**Given records:**

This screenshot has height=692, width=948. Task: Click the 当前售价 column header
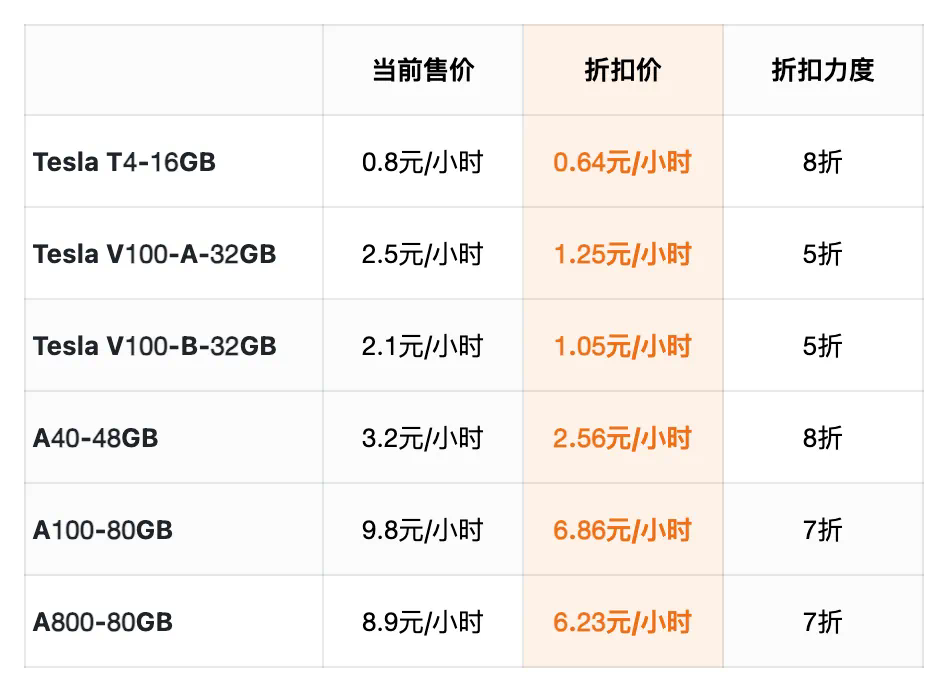(x=423, y=70)
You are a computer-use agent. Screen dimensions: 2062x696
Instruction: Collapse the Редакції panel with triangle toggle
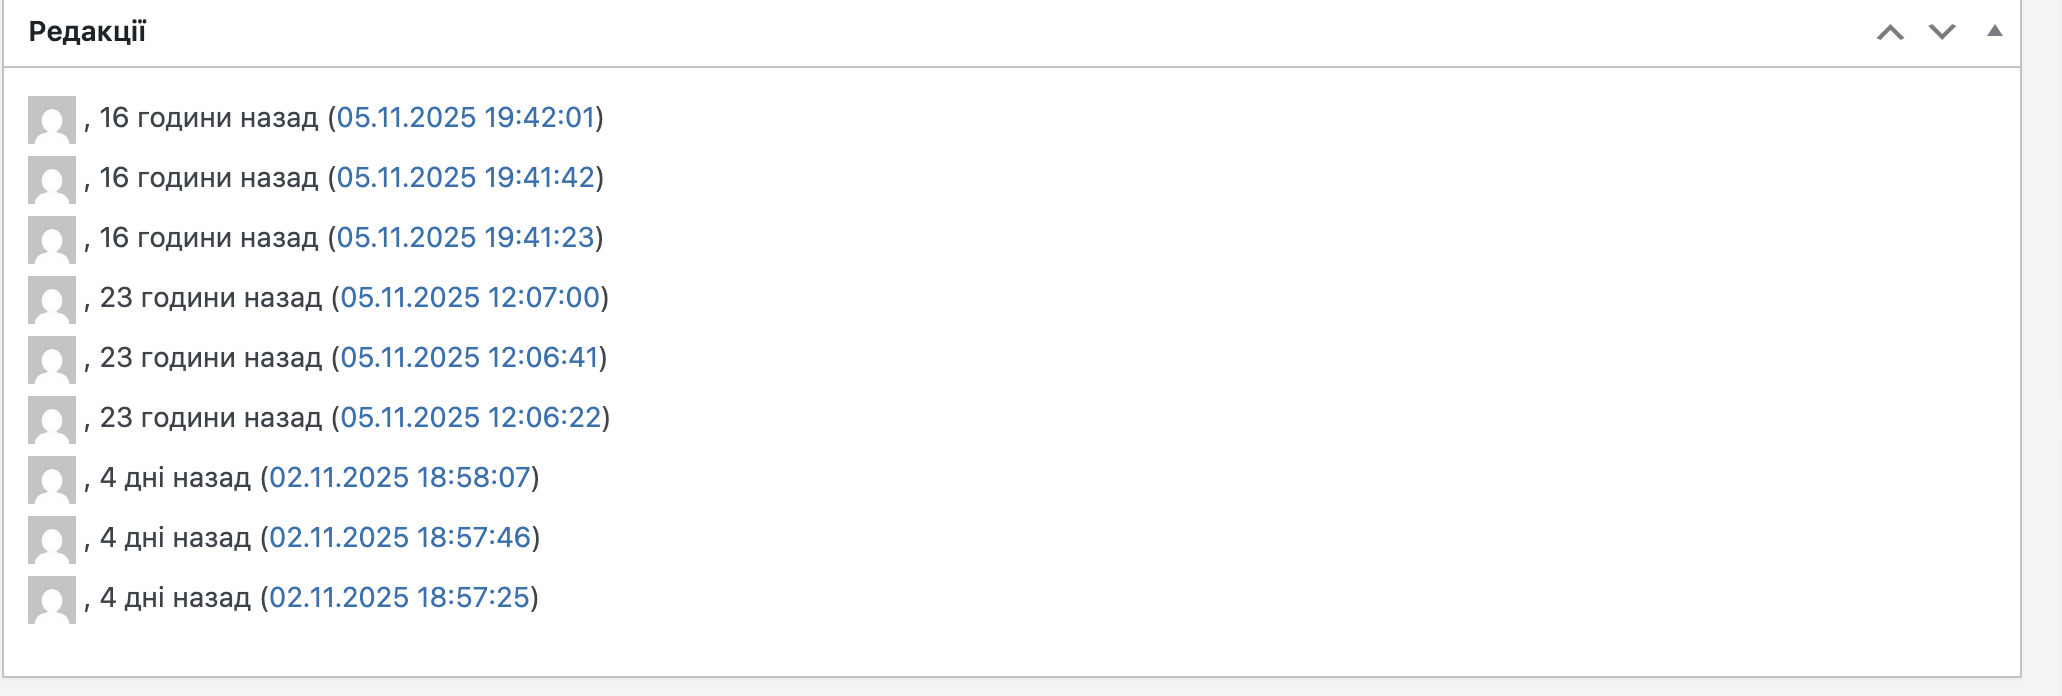coord(1994,31)
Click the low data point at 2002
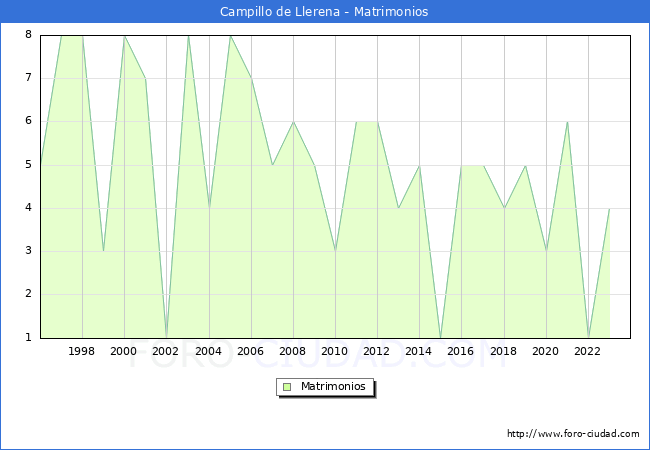The width and height of the screenshot is (650, 450). (x=166, y=337)
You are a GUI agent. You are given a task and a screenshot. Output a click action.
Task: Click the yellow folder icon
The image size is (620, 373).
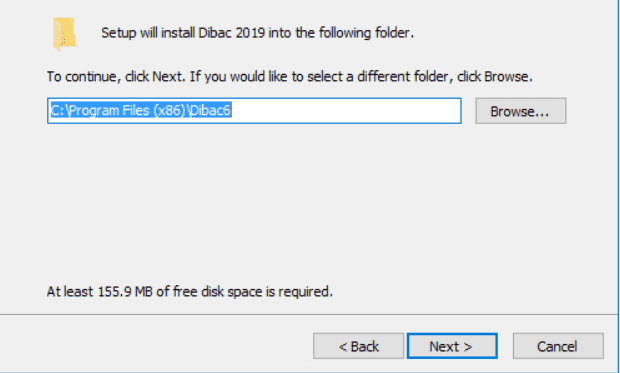[64, 34]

**Task requirements:** The answer must be an exact transcription of the lines from the one containing "You are a computer-use" through the last line of the records above, both included, with no pictures.

**Written answer:**
You are a computer-use agent. Screen dimensions: 2062x696
Instruction: Collapse the Редакції panel with triangle toggle
coord(1994,31)
Click the low data point at 2002
The width and height of the screenshot is (650, 450). (x=166, y=337)
You are a GUI agent. You are given a task and a screenshot. Output a click action.
Task: Click the yellow folder icon
The image size is (620, 373).
[64, 34]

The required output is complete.